The first is the framework of monetary policy. In this regard, a consensus is already emerging. Most central banks of the advanced economies are now conducting policy with the aim of maintaining price stability in the medium to long term, regardless of the difference in the label attached to their monetary policy framework. Furthermore, it has also become apparent that an excessive focus on short-term inflation development may ultimately result in larger swings in the economy through the buildup and inevitable correction of financial imbalances. The Bank of Japan is probably not alone in trying to incorporate its view on financial imbalances -- in other words, the macroprudential perspective -- into the conduct of monetary policy. The remaining issue here is to weave such a desirable framework into the political foundations of central bank independence, which is the cornerstone of economic stability and prosperity. It is relatively straightforward to hold the central bank to account for hitting or missing a certain inflation number. In that sense, the spotlight accorded to specific levels of inflation has been a quid pro quo for entrusting an important slice of economic policy to a technocratic institution. In contrast to this, macroprudential considerations are much more nebulous -- containing more elements of art rather than science -- and will inevitably test the limits of democratic deference to the conduct of monetary policy.

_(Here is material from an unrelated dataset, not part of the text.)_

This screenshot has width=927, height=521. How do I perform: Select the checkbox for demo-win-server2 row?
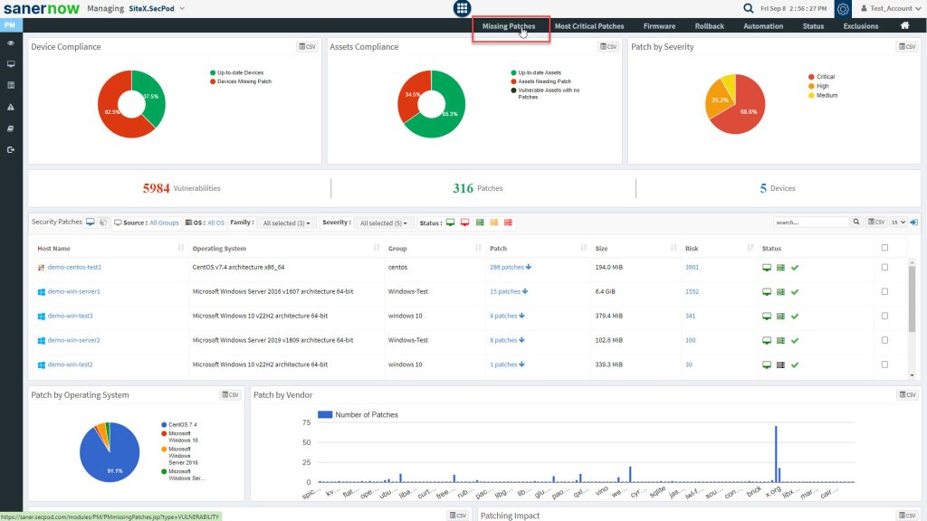[x=884, y=340]
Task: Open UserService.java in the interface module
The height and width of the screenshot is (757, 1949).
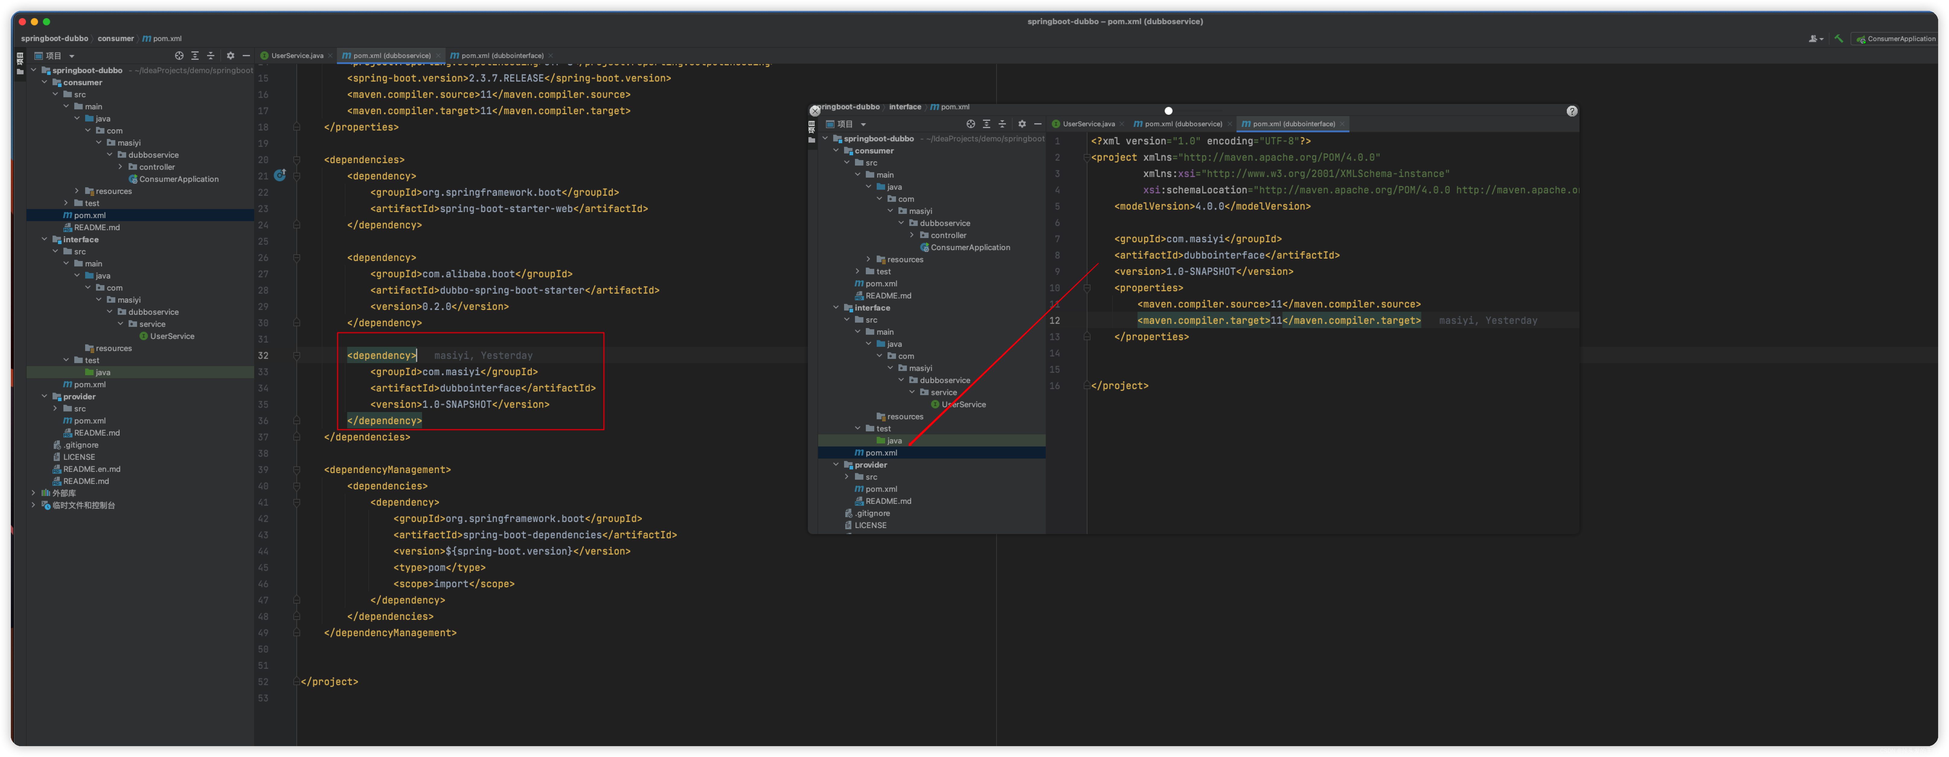Action: pos(963,404)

The second, and related, challenge is to strengthen the decision-making processes and economic analyses at central banks. Good decision making and research supporting a central bank are the real foundation of its independence. The recent crisis has revealed that we miss many important points when we look at the economy only from traditional macroeconomic perspectives. We need to make efforts to avoid falling into this trap and to break free from the habit of groupthink. It is essential to develop an institutional culture in which a variety of information vital to decision making in monetary policy -- related to the macroeconomy, financial markets, and financial institutions -- is fully utilized in a well-balanced manner.